The solution represents a significant step forward for the fishing sector by reducing the risk of gear damage, enhancing crew safety and contributing to more efficient and sustainable fishing operations.
In purse seine fishing, the shooting and hauling of the net take place under zero visibility below the waterline. Factors such as subsurface currents, gear deformation or incorrect manoeuvres can lead to costly net damage, loss of catch or hazardous situations for the crew, with the skipper relying largely on experience and intuition rather than precise information to anticipate them.

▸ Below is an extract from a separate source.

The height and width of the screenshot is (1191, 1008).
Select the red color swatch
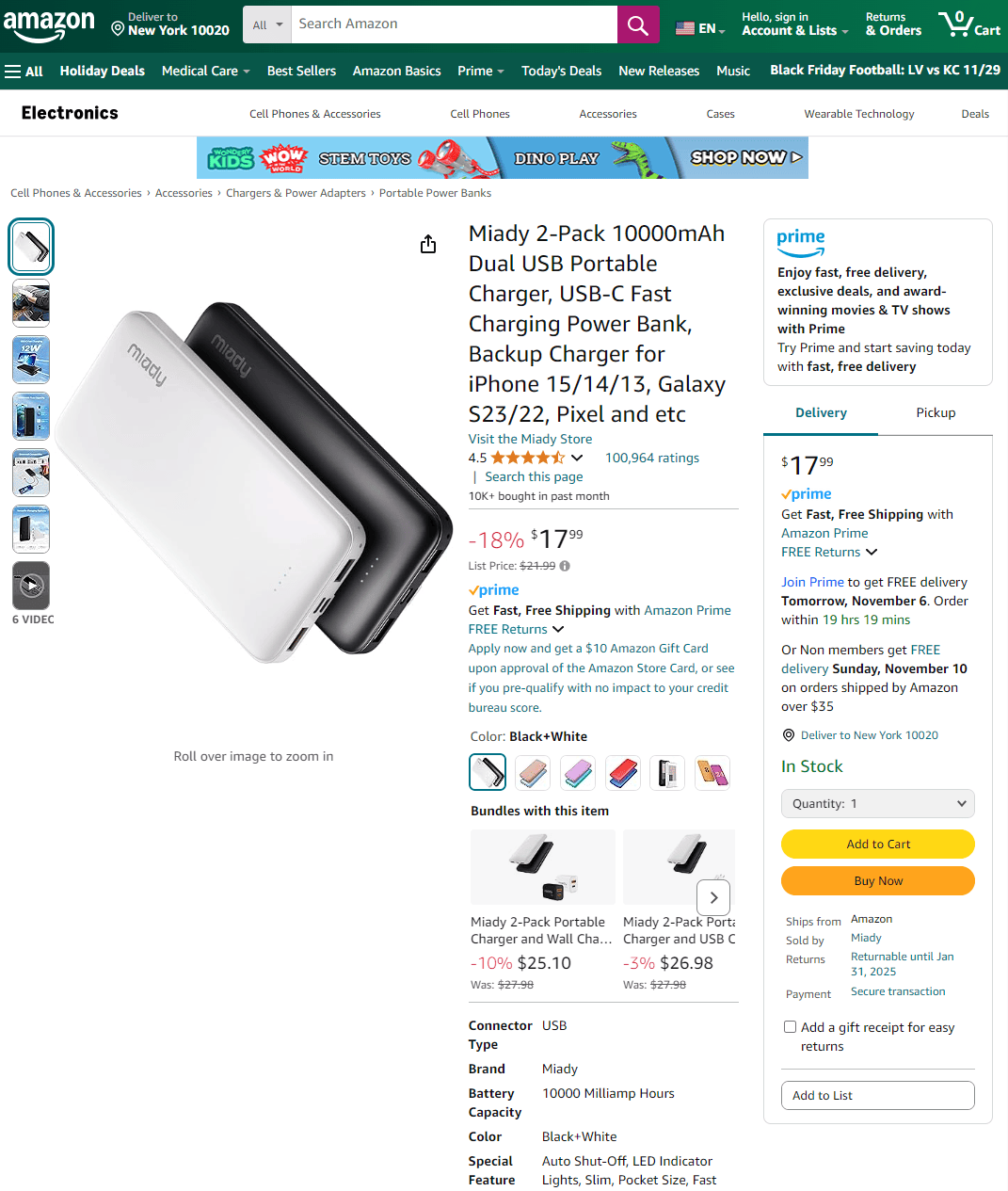622,773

The system developed by AZTI addresses this challenge by placing sensors along the net— on the float line and at key points on the gear—which continuously transmit their synchronised position to the onboard processing system. Using this data, the algorithm reconstruct the net’s three-dimensional shape in real time and present it to the skipper through a clear and intuitive visual interface, enabling informed decision-making throughout the manoeuvre.

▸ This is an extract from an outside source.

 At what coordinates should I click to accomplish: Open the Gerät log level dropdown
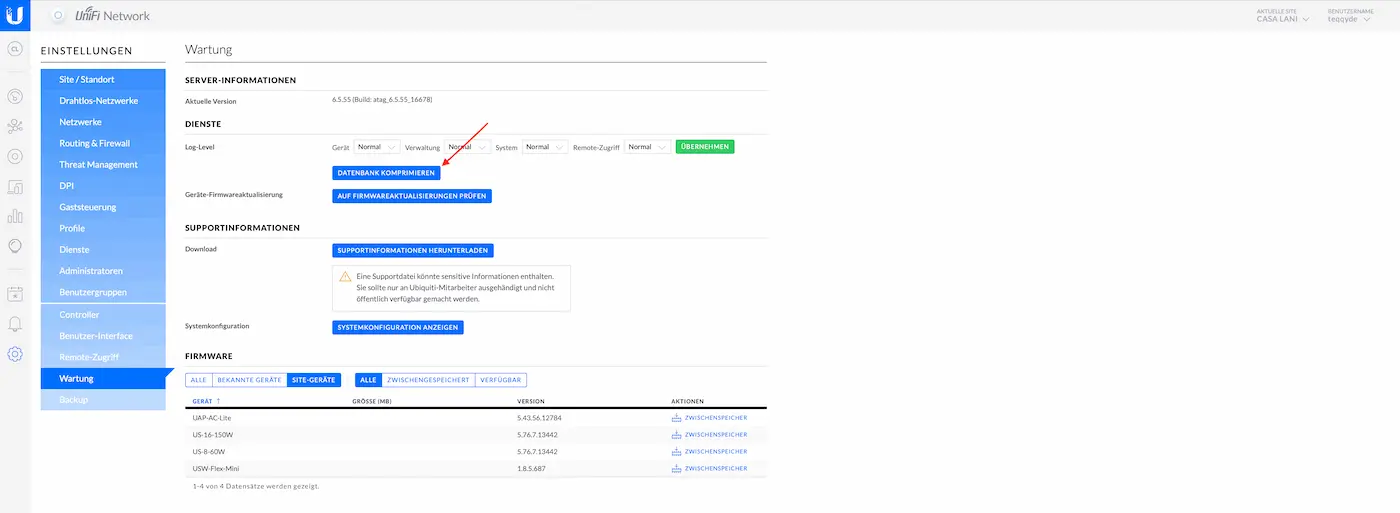377,147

With this information, the skipper can adjust shooting speed, alter the vessel’s course or, if necessary, abort the operation before damage occurs.
“Preventing even a single net failure can represent very significant savings for the vessel owner, both in terms of gear value and the downtime and fuel consumption associated with a failed operation and the need to return to port for repair or replacement,” explains Iñaki Quincoces, AZTI expert in fisheries technology digitalisation.
Beyond damage prevention, the technology directly improves fishing performance. Accurately knowing the position of the net during purse closure allows for better control of the operation, reduces fish escape and increases the effectiveness of each fishing manoeuvre.
In the future, the system could be integrated with sonar data used by these vessels to locate fish schools, opening the door to smarter operational management. In this respect, AZTI’s innovation aligns with European objectives for the digitalisation of the fishing sector and improved environmental sustainability.
Although initially developed for purse seine fisheries, AZTI highlights its potential across other areas of the maritime sector. The system could be applied to aquaculture cages, submerged structures, live tuna transport cages or other fishing gears where controlling underwater geometry is critical.
“This technology opens up new possibilities for monitoring flexible structures in complex marine environments, where visibility is limited and conditions are constantly changing,” notes Quincoces.
Beyond decision support, AZTI is already looking towards a more ambitious evolution of the system: intelligent automation of the fishing set., The system could integrate the three-dimensional net data with sonar information on fish school location, enabling artificial intelligence to combine both data sources and execute or guide the set autonomously.
In such a scenario—where AI simultaneously knows the position of the fish and the net in the water—the door would open to a radically more efficient and precise purse seine fishery: better-executed sets, higher success rates and a significant reduction in fishing effort to achieve the same yield.
This would mark a decisive step towards automating one of the most complex and demanding operations in commercial fishing, with direct implications for vessel profitability and the sustainability of the activity.